Judith Reilly

JNK regulates FoxO-dependent autophagy in neurons

The cJun N-terminal kinase (JNK) signal transduction pathway is implicated in the regulation of neuronal function. JNK is encoded by three genes that play partially redundant roles. Here we report the creation of mice with targeted ablation of all three Jnk genes in neurons. Compound JNK-deficient neurons are dependent on autophagy for survival.
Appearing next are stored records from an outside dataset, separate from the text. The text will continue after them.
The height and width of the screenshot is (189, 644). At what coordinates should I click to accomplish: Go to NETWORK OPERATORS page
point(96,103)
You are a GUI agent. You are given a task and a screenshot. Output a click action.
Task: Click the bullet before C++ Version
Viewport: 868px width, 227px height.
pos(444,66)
This autophagic response is caused by FoxO-induced expression of Bnip3 that displaces the autophagic effector Beclin-1 from inactive Bcl-XL complexes. These data identify JNK as a potent negative regulator of FoxO-dependent autophagy in neurons.

Role of the hypothalamic–pituitary–thyroid axis in metabolic regulation by JNK1

The cJun N-terminal kinase 1 (JNK1) is implicated in diet-induced obesity. Indeed, germline ablation of the murine Jnk1 gene prevents diet-induced obesity. Here we demonstrate that selective deficiency of JNK1 in the murine nervous system is sufficient to suppress diet-induced obesity. The failure to increase body mass is mediated, in part, by increased energy expenditure that is associated with activation of the hypothalamic-pituitary-thyroid axis. Disruption of thyroid hormone function prevents the effects of nervous system JNK1 deficiency on body mass. These data demonstrate that the hypothalamic-pituitary-thyroid axis represents an important target of metabolic signaling by JNK1.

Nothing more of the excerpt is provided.